SelectionSort

 Selection sort is yet another simple sorting algorithm:

• Start with an unsorted array
• Find the smallest element in the unsorted part
• Swap it with the first unsorted element
• Keep growing the sorted part of the array (and correspondingly shrinking the unsorted part) until the whole array is sorted

Again, imagine we have as an example the starting state:

3

7

2

4

1

5

6

The smallest unsorted element is 1, and the first is 3. So we swap them.

1

7

2

4

3

5

6

Next, the unsorted part has 6 elements, and the 1 is sorted. The first unsorted element is 7, and the smallest is 2. Swap them.

1

2

7

4

3

5

6

The unsorted part now has 5 elements, the smallest of which is 3, and the first of which is 7. Swap them.

1

2

3

4

7

5

6

                                    

The unsorted part now has 4 elements, the smallest of which is 4, and the first of which is (by coincidence) also 4. Swap them. (It will appear as if nothing changed, but after this step, we can call the 4 officially sorted.)

1

2

3

4

7

5

6

The unsorted part now has 3 elements, the smallest of which is 5, and the first of which is 7. Swap them.

1

2

3

4

5

7

6

The unsorted part now has 2 elements, the first of which is 7 and the smallest of which is 6. Swap them.

1

2

3

4

5

6

7

The unsorted part now has 1 element, the first of which is 7 and the smallest of which is 7. Swap it. (Nothing will change, but now the 7 is considered sorted.)

1

2

3

4

5

6

7

Before you go on, do what I had to do when I first learned this algorithm: make a video or live demo for your family of you selectionSort-ing about that many red Solo cups marked with numbers on their bottoms. If you can correctly sort the cups, move on to the pseudocode.

for i from 0 to n - 2 do

    min_index = i

    for j from i + 1 to n - 1 do

        if array[j] < array[min_index] then

            min_index = j

    if min_index ≠ i then

        swap array[i] and array[min_index]

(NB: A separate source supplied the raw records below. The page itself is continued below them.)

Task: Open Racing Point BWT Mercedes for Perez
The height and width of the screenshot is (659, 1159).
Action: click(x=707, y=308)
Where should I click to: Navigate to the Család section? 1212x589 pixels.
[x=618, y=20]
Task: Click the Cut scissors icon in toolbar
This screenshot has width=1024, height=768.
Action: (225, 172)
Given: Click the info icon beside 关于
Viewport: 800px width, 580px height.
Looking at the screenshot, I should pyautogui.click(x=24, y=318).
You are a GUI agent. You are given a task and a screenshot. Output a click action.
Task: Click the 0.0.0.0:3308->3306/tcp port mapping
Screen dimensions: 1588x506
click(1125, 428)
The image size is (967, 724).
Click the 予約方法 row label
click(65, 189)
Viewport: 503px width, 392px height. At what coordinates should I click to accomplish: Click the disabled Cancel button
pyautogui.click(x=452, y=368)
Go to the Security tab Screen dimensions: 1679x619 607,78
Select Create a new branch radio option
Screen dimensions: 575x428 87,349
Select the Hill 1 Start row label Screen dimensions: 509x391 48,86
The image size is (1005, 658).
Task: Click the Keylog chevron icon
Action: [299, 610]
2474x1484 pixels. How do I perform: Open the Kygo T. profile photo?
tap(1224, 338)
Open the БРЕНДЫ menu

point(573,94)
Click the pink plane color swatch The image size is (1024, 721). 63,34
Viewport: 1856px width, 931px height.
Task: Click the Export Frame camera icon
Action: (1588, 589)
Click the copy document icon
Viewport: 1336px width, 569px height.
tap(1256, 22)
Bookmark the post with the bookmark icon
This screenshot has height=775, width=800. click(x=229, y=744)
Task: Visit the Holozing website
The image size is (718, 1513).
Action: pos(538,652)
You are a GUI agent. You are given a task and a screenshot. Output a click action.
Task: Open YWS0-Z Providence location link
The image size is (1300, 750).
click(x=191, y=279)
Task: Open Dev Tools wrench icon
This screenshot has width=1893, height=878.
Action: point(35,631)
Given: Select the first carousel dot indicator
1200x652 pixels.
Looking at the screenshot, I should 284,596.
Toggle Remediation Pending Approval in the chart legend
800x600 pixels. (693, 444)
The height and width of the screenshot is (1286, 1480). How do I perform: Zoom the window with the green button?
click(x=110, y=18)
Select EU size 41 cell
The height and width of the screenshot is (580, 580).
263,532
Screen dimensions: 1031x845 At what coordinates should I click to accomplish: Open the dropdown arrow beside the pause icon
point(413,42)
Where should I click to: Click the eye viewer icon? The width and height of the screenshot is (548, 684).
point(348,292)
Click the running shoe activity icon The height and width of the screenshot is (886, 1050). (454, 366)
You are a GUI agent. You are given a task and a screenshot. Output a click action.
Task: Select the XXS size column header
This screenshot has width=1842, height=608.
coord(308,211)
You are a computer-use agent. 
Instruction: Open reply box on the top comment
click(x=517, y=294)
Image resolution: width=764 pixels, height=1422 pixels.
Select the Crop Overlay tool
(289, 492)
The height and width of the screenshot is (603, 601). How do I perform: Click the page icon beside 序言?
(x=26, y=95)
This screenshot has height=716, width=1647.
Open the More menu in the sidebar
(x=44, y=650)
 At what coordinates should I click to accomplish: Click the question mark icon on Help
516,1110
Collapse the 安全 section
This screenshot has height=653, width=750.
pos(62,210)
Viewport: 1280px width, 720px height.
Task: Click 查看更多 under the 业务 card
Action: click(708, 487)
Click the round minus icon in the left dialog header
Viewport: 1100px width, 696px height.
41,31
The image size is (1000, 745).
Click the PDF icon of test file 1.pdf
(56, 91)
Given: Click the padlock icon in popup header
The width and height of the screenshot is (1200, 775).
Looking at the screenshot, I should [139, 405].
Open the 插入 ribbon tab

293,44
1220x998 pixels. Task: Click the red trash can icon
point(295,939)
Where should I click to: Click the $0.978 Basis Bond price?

Spend some time with this pseudocode and understand why it is equivalent to the example, or to what you did for your family with the cups. Once you are confident you understand the pseudocode—and only then—move on to the real Java code, found below:

public class SelectionSort {

    public static void selectionSort(int[] array) {

        int n = array.length;

 

        // Traverse through all array elements

        for (int i = 0; i < n - 1; i++) {

            // Find the minimum element in unsorted array

            int minIndex = i;

            for (int j = i + 1; j < n; j++) {

                if (array[j] < array[minIndex]) {

                    minIndex = j;

                }

            }

 

            // Swap the found minimum element with the first element

            if (minIndex != i) {

                int temp = array[i];

                array[i] = array[minIndex];

                array[minIndex] = temp;

            }

        }

    }

    // Example usage

    public static void main(String[] args) {

        int[] arr = {3, 7, 2, 4, 1, 5, 6};

        selectionSort(arr);

 

        // Print sorted array

        for (int num : arr) {

            System.out.print(num + " ");

        }

        // Output: 1 2 3 4 5 6 7

    }

}

InsertionSort

 Insertion sort is another simple sorting algorithm that is even easier to explain than quicksort

•  Find the nth smallest element not yet sorted
  
• Swap it into the nth position

Suppose again we have our unsorted array:

3

7

2

4

1

5

6

We scan the array and find the smallest number is 1.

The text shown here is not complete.